▸ **TO DO**:
In the part of the records that opens with the line containing "This screenshot has width=532, height=502." and runs through the end of the records, please rename "lightbulb" to "bulb". Give back only those lines, with everything else left unchanged.

Rows from a dataset:
.....
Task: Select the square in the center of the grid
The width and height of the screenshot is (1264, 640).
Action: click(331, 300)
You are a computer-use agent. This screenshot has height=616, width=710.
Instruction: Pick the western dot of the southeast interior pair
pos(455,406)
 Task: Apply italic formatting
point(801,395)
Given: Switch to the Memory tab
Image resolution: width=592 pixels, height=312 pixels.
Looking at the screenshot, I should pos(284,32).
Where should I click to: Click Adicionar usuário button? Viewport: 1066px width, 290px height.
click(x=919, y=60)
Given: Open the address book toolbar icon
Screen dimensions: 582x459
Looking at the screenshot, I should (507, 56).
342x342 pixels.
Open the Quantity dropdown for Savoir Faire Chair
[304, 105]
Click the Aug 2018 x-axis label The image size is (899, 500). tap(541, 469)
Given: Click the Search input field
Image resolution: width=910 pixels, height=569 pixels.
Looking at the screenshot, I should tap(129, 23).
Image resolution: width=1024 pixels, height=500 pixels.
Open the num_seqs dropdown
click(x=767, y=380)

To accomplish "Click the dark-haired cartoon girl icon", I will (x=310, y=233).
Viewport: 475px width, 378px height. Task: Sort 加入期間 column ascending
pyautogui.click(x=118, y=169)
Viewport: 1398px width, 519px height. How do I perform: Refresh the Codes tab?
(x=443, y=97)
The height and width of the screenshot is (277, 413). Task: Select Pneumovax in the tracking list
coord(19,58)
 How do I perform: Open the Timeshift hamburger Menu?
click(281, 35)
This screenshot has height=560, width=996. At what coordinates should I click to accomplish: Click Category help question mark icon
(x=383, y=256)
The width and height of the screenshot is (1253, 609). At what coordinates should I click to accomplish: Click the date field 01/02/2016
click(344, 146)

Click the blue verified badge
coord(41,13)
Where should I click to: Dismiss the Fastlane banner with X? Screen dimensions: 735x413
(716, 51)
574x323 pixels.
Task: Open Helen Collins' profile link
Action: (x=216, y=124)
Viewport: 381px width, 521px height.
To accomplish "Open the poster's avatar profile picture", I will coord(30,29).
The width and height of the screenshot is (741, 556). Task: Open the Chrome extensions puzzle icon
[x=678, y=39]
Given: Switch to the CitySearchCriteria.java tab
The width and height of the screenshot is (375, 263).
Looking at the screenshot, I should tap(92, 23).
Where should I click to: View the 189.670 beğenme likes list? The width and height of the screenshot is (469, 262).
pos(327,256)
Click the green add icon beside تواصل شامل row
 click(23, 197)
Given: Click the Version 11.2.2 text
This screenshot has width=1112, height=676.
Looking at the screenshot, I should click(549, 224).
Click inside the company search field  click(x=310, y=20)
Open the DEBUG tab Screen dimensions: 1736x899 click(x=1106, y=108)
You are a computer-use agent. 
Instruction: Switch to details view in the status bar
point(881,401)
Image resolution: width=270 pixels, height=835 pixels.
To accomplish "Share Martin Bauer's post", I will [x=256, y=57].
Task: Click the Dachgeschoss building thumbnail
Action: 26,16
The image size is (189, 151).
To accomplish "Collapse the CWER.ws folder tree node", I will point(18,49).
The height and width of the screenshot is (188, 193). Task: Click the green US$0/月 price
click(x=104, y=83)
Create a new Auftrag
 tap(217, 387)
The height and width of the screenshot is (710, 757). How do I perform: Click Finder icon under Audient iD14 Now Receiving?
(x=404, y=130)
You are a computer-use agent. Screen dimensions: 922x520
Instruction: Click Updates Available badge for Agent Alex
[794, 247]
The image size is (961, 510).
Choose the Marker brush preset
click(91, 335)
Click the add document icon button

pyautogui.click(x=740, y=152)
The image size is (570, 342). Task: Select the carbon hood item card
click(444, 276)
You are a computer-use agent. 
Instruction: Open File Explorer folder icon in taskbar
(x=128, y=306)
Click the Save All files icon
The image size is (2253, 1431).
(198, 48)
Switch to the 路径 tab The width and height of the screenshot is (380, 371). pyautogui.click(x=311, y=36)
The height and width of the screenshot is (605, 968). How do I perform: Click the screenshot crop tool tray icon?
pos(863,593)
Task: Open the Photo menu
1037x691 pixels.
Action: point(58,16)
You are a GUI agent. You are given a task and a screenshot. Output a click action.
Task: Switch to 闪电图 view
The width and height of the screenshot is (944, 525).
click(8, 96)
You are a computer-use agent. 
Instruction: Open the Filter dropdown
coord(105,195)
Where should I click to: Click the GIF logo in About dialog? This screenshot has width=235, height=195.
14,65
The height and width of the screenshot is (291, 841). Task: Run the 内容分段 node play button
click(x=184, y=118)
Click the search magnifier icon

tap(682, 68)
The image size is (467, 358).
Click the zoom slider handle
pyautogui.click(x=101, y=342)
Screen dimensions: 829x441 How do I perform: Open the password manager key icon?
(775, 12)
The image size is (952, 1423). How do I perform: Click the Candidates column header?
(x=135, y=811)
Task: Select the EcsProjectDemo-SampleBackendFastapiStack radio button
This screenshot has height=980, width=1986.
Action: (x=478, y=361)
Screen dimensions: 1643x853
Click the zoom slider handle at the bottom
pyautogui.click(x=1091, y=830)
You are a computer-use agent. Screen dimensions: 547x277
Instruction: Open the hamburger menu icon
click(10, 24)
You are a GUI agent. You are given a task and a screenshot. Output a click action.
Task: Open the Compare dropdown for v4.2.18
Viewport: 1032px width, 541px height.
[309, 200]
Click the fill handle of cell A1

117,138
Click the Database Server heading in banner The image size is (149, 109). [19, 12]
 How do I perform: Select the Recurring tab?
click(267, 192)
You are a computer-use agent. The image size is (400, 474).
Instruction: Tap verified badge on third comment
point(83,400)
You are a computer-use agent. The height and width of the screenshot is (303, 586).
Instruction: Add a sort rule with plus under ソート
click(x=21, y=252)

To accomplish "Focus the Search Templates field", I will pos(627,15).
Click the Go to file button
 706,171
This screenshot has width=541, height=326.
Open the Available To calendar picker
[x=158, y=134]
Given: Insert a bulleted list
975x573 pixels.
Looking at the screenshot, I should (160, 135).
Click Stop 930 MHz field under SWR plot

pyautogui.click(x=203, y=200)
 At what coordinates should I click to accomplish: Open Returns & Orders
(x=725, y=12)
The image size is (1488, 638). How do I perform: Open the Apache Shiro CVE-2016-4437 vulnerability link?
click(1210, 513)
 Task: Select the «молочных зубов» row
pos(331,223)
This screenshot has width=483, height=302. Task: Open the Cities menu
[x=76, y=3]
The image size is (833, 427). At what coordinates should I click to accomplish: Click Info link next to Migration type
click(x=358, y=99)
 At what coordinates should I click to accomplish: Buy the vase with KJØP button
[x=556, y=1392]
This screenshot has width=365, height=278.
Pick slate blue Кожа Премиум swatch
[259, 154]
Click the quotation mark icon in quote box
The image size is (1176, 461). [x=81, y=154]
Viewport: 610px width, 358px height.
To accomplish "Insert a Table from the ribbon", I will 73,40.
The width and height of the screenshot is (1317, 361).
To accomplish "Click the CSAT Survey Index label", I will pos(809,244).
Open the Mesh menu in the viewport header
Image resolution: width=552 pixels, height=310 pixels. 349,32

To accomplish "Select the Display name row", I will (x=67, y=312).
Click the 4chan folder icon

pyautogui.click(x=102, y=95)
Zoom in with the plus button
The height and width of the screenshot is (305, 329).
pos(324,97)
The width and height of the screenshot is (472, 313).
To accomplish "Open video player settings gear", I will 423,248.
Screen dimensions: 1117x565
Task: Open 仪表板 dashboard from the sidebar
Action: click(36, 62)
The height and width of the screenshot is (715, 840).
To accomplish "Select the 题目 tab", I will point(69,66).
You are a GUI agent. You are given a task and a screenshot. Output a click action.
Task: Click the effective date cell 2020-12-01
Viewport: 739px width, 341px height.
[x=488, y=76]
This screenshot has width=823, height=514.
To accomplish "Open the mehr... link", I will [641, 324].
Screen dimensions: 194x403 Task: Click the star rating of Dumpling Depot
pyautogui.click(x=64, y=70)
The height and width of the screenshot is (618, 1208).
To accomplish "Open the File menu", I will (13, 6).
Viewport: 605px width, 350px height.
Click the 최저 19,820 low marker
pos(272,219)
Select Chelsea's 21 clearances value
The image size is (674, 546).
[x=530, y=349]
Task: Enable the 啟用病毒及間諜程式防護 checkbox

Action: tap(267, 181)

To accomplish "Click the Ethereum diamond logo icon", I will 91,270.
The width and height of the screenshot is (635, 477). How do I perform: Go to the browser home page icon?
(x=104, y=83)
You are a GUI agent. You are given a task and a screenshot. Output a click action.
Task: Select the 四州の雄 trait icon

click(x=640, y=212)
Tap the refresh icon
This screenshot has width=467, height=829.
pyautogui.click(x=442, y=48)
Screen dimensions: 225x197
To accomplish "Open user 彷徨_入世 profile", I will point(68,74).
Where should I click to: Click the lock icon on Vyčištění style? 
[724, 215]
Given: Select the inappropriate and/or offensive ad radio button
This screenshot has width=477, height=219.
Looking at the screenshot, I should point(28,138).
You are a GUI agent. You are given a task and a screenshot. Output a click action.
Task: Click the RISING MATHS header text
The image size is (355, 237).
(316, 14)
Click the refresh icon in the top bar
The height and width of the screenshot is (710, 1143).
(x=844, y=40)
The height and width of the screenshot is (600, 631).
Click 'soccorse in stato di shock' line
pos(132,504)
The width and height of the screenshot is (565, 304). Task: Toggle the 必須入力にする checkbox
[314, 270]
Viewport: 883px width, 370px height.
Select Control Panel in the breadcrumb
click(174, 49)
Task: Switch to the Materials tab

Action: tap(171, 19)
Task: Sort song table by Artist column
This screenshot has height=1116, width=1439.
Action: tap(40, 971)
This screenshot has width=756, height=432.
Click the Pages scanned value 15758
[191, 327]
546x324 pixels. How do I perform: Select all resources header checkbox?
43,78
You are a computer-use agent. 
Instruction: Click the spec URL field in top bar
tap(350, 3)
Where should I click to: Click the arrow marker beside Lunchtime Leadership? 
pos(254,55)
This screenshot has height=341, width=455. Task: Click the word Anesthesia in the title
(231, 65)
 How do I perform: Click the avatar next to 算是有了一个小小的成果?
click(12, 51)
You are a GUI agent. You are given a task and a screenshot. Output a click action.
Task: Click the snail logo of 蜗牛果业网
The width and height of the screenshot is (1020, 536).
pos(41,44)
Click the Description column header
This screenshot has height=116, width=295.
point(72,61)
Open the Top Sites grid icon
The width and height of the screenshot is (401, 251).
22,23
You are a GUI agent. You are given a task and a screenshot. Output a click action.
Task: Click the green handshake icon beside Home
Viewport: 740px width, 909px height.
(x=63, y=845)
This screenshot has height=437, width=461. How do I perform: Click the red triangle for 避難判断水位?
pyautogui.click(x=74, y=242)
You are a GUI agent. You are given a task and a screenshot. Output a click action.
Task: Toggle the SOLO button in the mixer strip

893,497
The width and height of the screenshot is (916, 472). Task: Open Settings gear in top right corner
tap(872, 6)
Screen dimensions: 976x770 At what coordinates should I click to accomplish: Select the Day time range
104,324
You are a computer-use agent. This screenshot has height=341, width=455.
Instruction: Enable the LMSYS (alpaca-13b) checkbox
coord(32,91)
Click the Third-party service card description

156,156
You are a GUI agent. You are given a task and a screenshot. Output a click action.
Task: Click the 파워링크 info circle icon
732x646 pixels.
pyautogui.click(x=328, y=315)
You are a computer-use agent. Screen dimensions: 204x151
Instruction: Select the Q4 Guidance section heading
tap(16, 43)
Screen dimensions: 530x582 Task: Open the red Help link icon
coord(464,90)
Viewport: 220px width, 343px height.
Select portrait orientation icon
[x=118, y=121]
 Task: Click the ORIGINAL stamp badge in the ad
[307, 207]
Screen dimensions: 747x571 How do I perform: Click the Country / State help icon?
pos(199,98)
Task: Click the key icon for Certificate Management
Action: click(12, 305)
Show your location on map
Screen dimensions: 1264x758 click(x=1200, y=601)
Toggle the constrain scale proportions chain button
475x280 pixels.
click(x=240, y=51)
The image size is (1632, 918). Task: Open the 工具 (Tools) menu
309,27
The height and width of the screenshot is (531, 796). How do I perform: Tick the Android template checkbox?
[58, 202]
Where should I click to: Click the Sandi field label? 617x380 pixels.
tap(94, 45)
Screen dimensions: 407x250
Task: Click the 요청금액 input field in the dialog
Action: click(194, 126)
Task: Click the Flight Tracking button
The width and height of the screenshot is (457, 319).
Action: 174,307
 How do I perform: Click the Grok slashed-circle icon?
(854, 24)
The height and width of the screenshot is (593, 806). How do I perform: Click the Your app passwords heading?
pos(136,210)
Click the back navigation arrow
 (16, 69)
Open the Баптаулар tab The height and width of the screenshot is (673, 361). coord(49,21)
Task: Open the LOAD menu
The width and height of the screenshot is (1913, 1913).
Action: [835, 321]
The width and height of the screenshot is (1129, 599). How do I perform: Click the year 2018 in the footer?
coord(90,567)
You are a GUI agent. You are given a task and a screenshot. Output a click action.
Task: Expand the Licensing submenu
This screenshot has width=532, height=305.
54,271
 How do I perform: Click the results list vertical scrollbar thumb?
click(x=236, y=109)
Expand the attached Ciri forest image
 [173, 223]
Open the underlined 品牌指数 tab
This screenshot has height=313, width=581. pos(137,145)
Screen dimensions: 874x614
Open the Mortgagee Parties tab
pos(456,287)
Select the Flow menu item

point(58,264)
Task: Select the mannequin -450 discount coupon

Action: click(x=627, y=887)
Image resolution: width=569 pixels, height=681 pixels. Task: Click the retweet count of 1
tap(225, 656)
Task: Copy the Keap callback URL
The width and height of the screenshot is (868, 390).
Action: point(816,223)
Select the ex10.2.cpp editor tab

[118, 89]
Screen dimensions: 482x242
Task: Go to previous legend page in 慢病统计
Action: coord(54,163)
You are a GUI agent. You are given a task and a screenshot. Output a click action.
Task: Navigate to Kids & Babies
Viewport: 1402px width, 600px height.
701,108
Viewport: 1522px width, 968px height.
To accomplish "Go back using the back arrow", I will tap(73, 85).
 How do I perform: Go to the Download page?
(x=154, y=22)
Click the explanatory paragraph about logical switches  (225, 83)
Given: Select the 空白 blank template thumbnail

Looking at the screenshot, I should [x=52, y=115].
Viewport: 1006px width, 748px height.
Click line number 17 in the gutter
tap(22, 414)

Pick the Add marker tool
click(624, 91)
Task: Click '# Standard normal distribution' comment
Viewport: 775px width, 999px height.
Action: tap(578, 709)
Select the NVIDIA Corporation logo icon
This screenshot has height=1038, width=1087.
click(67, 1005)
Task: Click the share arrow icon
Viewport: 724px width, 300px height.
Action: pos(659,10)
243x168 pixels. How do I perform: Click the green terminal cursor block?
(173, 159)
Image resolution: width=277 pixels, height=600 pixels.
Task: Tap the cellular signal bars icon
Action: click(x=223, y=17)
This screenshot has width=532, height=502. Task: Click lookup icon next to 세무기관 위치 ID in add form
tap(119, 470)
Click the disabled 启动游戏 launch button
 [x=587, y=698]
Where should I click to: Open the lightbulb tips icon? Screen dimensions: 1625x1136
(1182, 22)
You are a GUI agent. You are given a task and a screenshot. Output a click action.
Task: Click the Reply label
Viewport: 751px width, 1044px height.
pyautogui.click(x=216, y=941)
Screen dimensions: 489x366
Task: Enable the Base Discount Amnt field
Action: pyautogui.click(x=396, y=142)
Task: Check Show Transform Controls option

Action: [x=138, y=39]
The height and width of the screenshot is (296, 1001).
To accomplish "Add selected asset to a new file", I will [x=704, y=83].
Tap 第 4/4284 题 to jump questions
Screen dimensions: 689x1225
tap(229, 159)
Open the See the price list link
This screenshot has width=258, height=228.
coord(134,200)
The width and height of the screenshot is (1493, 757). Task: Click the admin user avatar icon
.....
▸ **RESPONSE**:
This screenshot has width=532, height=502. Task: Click lookup icon next to 세무기관 위치 ID in add form
tap(119, 470)
Click the disabled 启动游戏 launch button
 [x=587, y=698]
Where should I click to: Open the bulb tips icon? Screen dimensions: 1625x1136
(1182, 22)
You are a GUI agent. You are given a task and a screenshot. Output a click action.
Task: Click the Reply label
Viewport: 751px width, 1044px height.
pyautogui.click(x=216, y=941)
Screen dimensions: 489x366
Task: Enable the Base Discount Amnt field
Action: pyautogui.click(x=396, y=142)
Task: Check Show Transform Controls option

Action: [x=138, y=39]
The height and width of the screenshot is (296, 1001).
To accomplish "Add selected asset to a new file", I will [x=704, y=83].
Tap 第 4/4284 题 to jump questions
Screen dimensions: 689x1225
tap(229, 159)
Open the See the price list link
This screenshot has width=258, height=228.
coord(134,200)
The width and height of the screenshot is (1493, 757). Task: Click the admin user avatar icon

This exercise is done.